Separate containers using UDP get separate NAT addresses.
Actual behavior
Both containers are allocated the same source port in the NAT. The NAT has no way to tell which container a reply packet is destined for.
Information
the output of:
Version 1.12.0-rc2-beta17 (build: 9779)
ff18c0c63c5ff3c4a4a925d191d5592d655779d7
host distribution and version ( OSX 10.10.x, OSX 10.11.x, Windows, etc )
OSX El Capitan
Steps to reproduce the behavior
On the host network interface of the mac, run tcpdump
In container A, run
netcat -p 8888 -u 1.1.1.1 8888
Type a few lines to send packets
Repeat netcat operation for container B
In tcpdump output, note that all packet originate from the same IP and port. There is no distinction between the two containers. For bidirectional protocols, the NAT Is unable to return replies to the correct container.
14:34:54.276409 IP hostname.61990 > 1.1.1.1.ddi-udp-1: UDP, length 5
14:35:52.245710 IP hostname.61990 > 1.1.1.1.ddi-udp-1: UDP, length 5
This NAT implementation is broken for UDP. Every combination of private source address and private source port should be mapped to a unique external source address and port. (It is not necessary, and in fact not desirable, to map to a separate source port per destination address - so called “symmetric NAT” versus “full cone”. “Full cone” is greatly preferable for NAT traversal techniques.)
Actually, I have to withdraw that assertion. The problem is not within the linux VM, it’s in how the linux VM is bridge to the host networking.

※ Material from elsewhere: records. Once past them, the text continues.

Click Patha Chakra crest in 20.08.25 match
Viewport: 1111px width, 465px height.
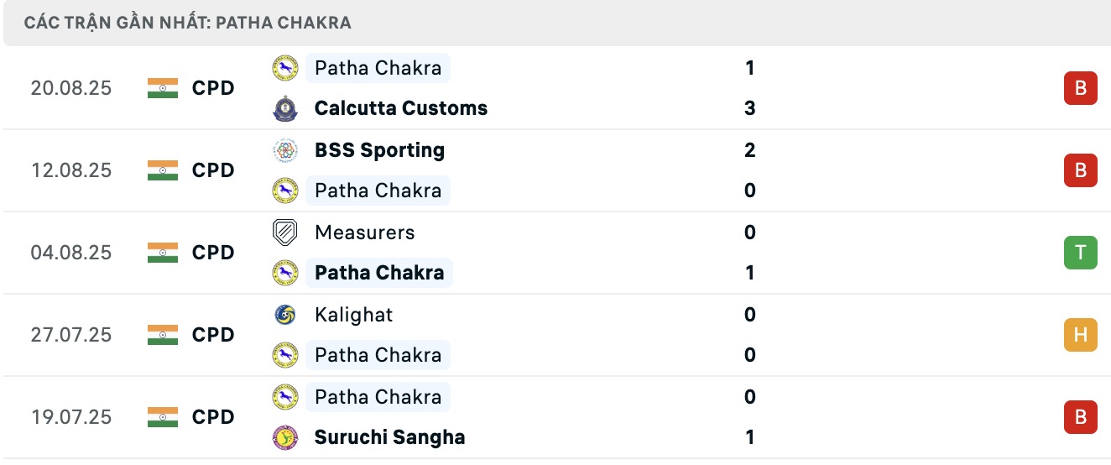click(285, 68)
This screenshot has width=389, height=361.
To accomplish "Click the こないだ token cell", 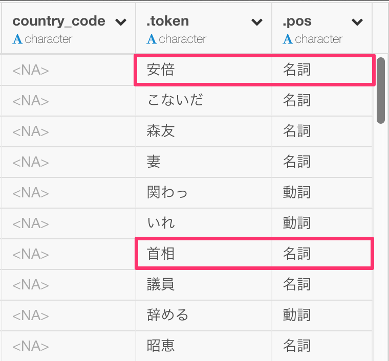I will click(x=175, y=100).
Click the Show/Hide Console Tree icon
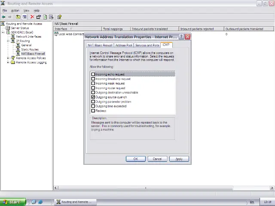The height and width of the screenshot is (206, 275). tap(24, 17)
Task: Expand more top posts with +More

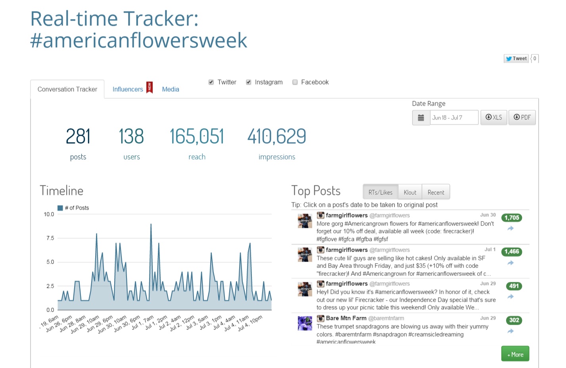Action: coord(515,354)
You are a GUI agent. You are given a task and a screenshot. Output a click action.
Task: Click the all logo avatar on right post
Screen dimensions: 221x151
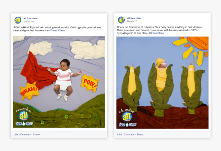[x=121, y=20]
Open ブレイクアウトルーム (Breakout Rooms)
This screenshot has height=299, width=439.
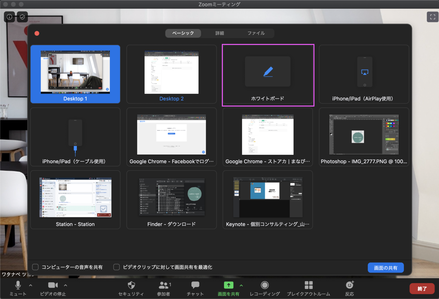coord(308,288)

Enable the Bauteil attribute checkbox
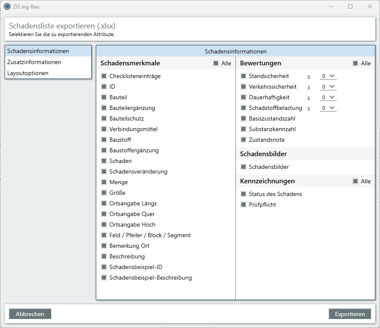(x=104, y=98)
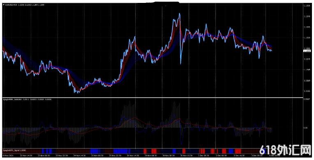Click the 25 Nov 22:30 time label

click(115, 155)
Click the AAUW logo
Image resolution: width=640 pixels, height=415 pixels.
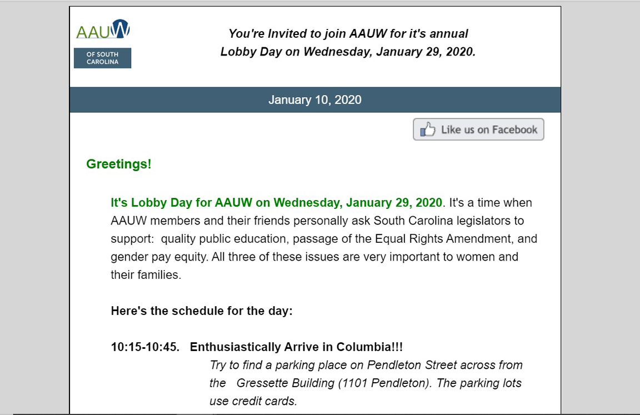point(103,29)
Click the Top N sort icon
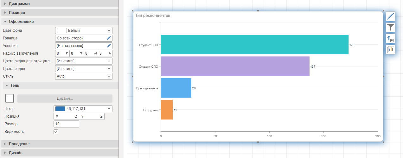This screenshot has height=158, width=403. 391,38
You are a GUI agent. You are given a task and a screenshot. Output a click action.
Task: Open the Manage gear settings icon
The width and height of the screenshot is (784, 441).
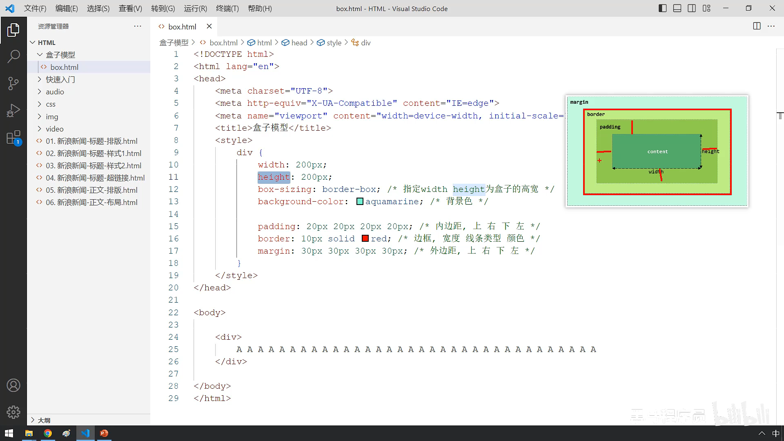pyautogui.click(x=13, y=412)
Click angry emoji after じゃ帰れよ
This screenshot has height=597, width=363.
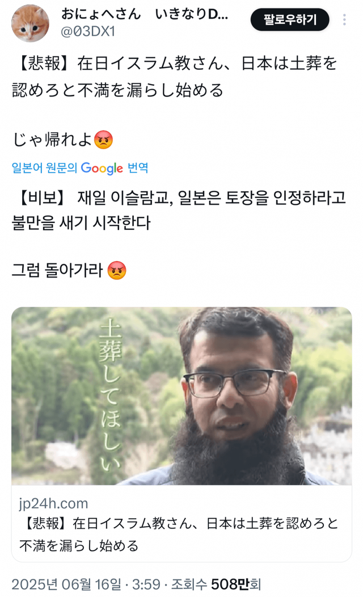click(x=103, y=140)
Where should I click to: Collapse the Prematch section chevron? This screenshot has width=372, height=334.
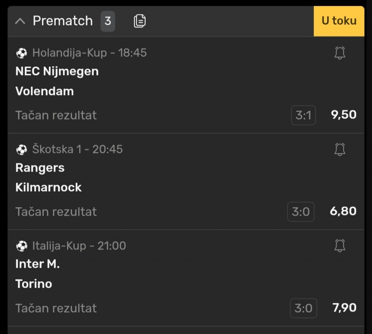(x=20, y=21)
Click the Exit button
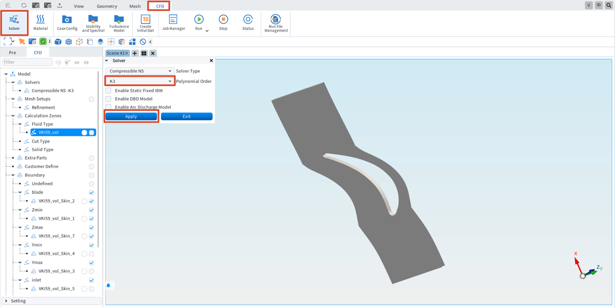The height and width of the screenshot is (307, 615). [186, 117]
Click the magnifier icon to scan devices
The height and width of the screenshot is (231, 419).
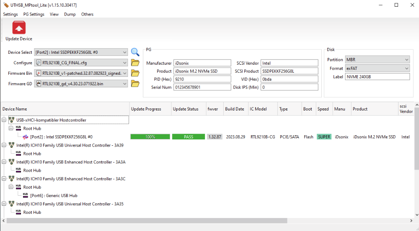(135, 52)
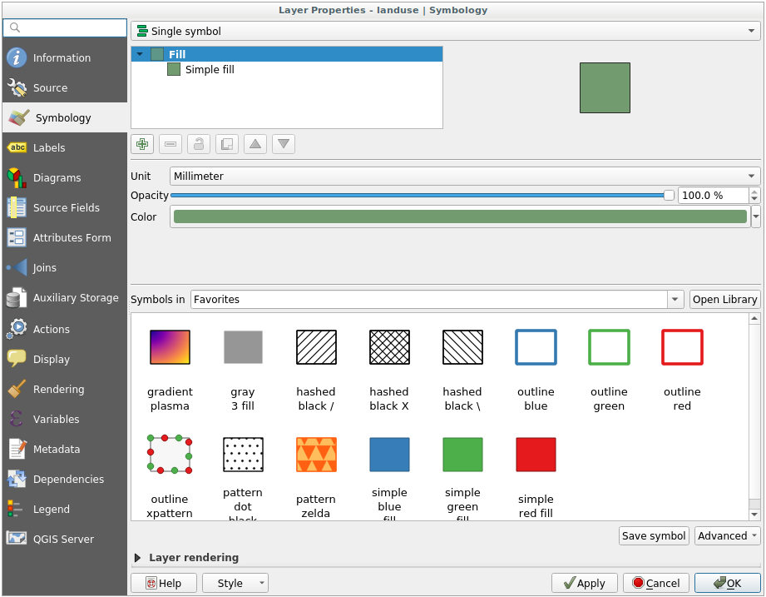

Looking at tcpdump inside the xhyve host, you can see that two containers have been NAT’ted to separate source ports:
root@moby:~# tcpdump -i eth0 host 1.1.1.1 tcpdump: verbose output suppressed, use -v or -vv for full protocol decode listening on eth0, link-type EN10MB (Ethernet), capture size 65535 bytes 16:22:12.838729 IP 192.168.65.2.15547 > 1.1.1.1.8888: UDP, length 5 16:22:15.672820 IP 192.168.65.2.15548 > 1.1.1.1.8888: UDP, length 5
Listening at the same time on the mac’s native ethernet, you can see that these two packets have had their source port altered again, and both to the same port:
$ sudo tcpdump -i en4 host 1.1.1.1
tcpdump: verbose output suppressed, use -v or -vv for full protocol decode
listening on en4, link-type EN10MB (Ethernet), capture size 262144 bytes
11:22:41.324018 IP hostname.56249 > 1.1.1.1.ddi-udp-1: UDP, length 5
11:22:43.382804 IP hostname.56249 > 1.1.1.1.ddi-udp-1: UDP, length 5`
So the first layer of address translation that happens inside linux is fine. It’s the xhyve NAT that’s broken.